Given org = [4,1,5,2,6,3], seqs = [[5,2,6,3],[4,1,5,2]]
Return true
Solution:
Count the indegree for each node,
Start with zero indegree node, and decrease its neighbors' indegree by one, then offer its zero indegree neighbors into the queue.
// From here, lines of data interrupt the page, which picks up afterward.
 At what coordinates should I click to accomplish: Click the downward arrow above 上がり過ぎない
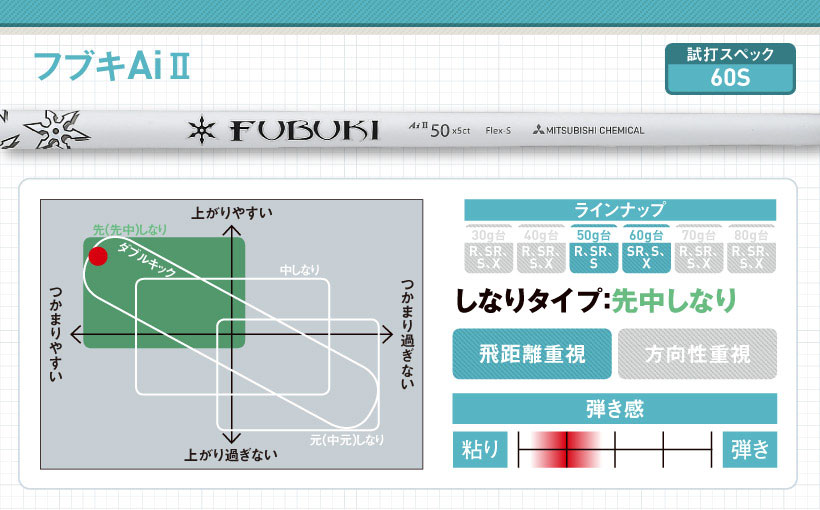click(231, 438)
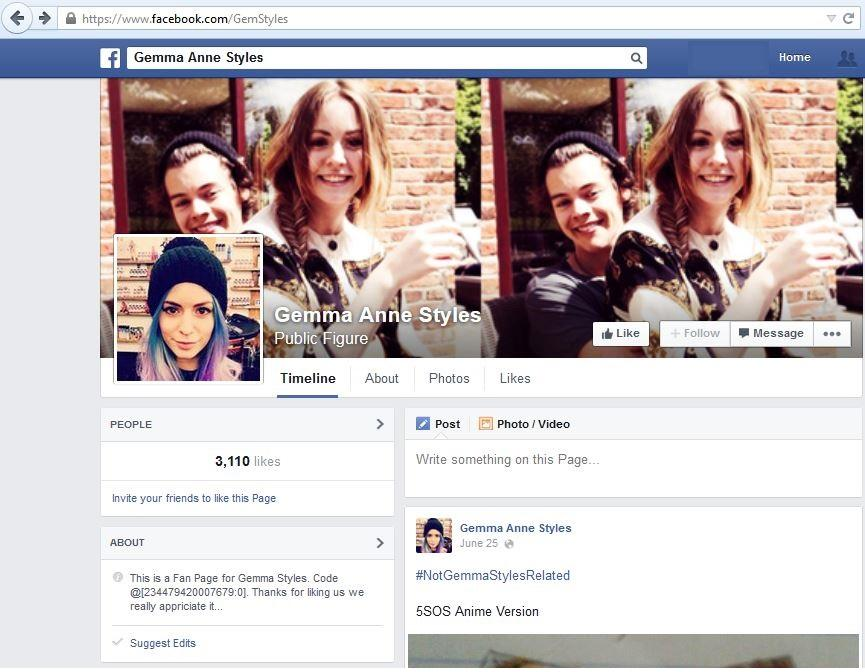
Task: Click the globe privacy icon on post
Action: tap(509, 544)
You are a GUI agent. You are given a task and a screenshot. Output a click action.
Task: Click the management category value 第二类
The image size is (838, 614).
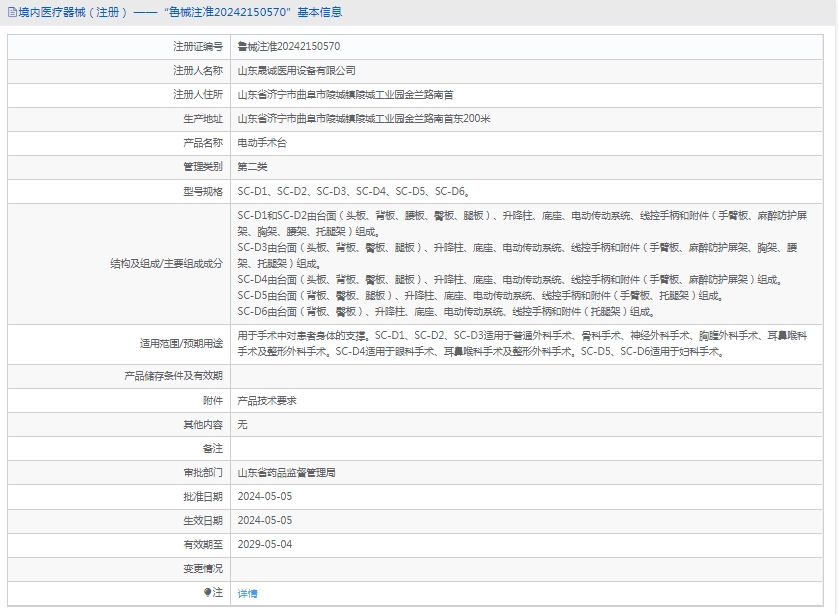252,167
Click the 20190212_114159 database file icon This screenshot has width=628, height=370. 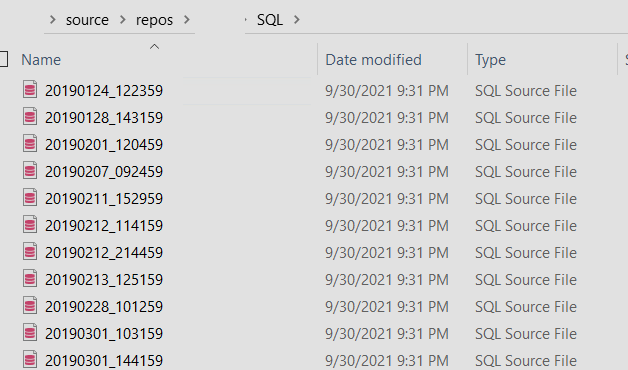point(30,225)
If there are not exact one zero indegree neighbor, return false.
Code:
public class Solution {
/**
* @param org a permutation of the integers from 1 to n
* @param seqs a list of sequences
* @return true if it can be reconstructed only one or false
*/
class Node implements Comparable<Node> {
int val;
int indegree;
ArrayList<Node> neighbors;
public Node(int val) {
this.val = val;
indegree = 0;
neighbors = new ArrayList<>();
}
public int compareTo(Node that) {
return this.indegree - that.indegree;
}
}
public boolean sequenceReconstruction(int[] org, int[][] seqs) {
if (org == null || seqs == null) {
return false;
}
if (org.length == 0 && seqs.length == 1 && seqs[0].length == 0) {
return true;
}
if (seqs.length == 0 || seqs[0].length == 0) {
return false;
}
Map<Integer, Node> map = constructGraph(seqs);
Node root = null;
int rootCount = 0;
for (Map.Entry<Integer, Node> e : map.entrySet()) {
if (e.getValue().indegree == 0) {
root = e.getValue();
rootCount++;
}
}
if (rootCount != 1) {
return false;
}
Queue<Node> q = new LinkedList<>();
q.offer(root);
int i = 0;
while (!q.isEmpty()) {
if (q.size() > 1) {
return false;
}
Node node = q.poll();
if (i >= org.length || node.val != org[i]) {
return false;
}
for (Node n : node.neighbors) {
n.indegree--;
if (n.indegree == 0) {
q.offer(n);
}
}
i++;
}
return i == org.length;
}
private Map<Integer, Node> constructGraph(int[][] seqs) {
Map<Integer, Node> map = new HashMap<>();
for (int i = 0; i < seqs.length; i++) {
for (int j = 0; j < seqs[i].length - 1; j++) {
if (!map.containsKey(seqs[i][j])) {
map.put(seqs[i][j], new Node(seqs[i][j]));
}
if (!map.containsKey(seqs[i][j + 1])) {
map.put(seqs[i][j + 1], new Node(seqs[i][j + 1]));
}
map.get(seqs[i][j]).neighbors.add(map.get(seqs[i][j + 1]));
map.get(seqs[i][j + 1]).indegree++;
}
if (!map.containsKey(seqs[i][seqs[i].length - 1])) {
map.put(seqs[i][seqs[i].length - 1], new Node(seqs[i][seqs[i].length - 1]));
}
}
return map;
}
}